- **Problem requirements**: Reproduce verbatim everything from the first of the lines below down through the line containing "coordinates (575, 190).", both ends included.

— Start of Raw data —

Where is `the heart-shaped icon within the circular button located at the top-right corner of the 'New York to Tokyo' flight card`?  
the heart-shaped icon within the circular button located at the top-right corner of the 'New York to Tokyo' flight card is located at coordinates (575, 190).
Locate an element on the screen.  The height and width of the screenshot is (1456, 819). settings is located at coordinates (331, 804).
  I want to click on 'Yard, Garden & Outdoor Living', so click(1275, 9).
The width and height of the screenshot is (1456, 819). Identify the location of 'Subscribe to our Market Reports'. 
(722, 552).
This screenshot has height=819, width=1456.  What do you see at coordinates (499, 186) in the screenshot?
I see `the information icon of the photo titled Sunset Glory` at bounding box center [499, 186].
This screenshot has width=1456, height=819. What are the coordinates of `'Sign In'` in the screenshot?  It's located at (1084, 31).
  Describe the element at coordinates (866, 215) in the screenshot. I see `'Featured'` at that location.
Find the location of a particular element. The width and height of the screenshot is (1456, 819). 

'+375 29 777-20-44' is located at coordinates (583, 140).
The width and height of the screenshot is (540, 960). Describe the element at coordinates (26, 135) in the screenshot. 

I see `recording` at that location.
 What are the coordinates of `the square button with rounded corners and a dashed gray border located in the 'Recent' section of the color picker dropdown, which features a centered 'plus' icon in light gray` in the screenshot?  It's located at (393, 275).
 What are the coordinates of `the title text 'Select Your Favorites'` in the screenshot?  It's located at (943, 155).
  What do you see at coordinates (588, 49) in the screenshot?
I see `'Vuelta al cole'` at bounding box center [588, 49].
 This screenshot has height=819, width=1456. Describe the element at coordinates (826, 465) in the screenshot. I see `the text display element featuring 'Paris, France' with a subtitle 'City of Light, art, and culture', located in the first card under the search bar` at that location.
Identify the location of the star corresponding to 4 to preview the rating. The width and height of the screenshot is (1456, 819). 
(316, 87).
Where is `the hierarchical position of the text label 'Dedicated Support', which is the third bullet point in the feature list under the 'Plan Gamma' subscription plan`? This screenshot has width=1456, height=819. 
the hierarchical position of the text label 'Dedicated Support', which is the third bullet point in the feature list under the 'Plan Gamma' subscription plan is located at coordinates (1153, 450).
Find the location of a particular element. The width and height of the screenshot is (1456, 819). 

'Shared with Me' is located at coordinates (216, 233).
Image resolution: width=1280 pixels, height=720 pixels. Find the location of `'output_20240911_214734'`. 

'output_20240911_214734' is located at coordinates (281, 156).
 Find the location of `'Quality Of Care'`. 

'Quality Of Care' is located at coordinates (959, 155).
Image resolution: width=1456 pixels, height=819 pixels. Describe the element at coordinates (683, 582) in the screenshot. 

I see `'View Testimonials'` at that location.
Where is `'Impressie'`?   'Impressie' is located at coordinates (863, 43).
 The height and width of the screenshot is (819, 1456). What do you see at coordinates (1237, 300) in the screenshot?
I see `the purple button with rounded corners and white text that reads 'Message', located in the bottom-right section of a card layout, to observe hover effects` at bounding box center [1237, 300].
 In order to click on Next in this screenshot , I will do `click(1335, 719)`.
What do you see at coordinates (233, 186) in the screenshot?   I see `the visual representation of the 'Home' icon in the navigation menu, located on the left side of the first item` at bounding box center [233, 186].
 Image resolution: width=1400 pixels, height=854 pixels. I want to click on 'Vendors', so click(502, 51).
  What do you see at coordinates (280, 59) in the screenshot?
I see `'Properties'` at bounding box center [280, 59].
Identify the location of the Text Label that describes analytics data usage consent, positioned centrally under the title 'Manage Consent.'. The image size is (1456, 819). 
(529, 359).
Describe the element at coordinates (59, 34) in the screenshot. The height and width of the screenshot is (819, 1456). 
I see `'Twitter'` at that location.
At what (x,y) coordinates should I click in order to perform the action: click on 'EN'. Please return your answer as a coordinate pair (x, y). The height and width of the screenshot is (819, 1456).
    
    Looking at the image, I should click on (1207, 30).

— End of Raw data —

- **Answer to the task**:
Where is `the heart-shaped icon within the circular button located at the top-right corner of the 'New York to Tokyo' flight card`?  
the heart-shaped icon within the circular button located at the top-right corner of the 'New York to Tokyo' flight card is located at coordinates (575, 190).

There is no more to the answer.